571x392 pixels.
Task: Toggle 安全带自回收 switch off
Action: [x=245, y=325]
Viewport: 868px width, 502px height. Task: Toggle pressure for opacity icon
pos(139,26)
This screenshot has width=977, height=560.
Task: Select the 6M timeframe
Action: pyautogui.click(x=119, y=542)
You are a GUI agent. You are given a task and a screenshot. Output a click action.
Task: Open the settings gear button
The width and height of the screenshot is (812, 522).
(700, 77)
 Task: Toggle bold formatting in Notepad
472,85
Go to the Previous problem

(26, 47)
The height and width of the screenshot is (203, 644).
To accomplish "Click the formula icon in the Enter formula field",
--
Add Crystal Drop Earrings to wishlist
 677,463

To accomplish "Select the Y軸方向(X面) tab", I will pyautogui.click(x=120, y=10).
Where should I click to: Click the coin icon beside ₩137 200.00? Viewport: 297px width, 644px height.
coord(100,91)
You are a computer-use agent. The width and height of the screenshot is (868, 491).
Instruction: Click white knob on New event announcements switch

• Problem
Among the records above, repeat exactly the line with "Viewport: 868px width, 502px", the line with "the formula icon", and every line in between, and only those.

• Response for this exercise
Viewport: 868px width, 502px height. Task: Toggle pressure for opacity icon
pos(139,26)
This screenshot has width=977, height=560.
Task: Select the 6M timeframe
Action: pyautogui.click(x=119, y=542)
You are a GUI agent. You are given a task and a screenshot. Output a click action.
Task: Open the settings gear button
The width and height of the screenshot is (812, 522).
(700, 77)
 Task: Toggle bold formatting in Notepad
472,85
Go to the Previous problem

(26, 47)
The height and width of the screenshot is (203, 644).
To accomplish "Click the formula icon in the Enter formula field",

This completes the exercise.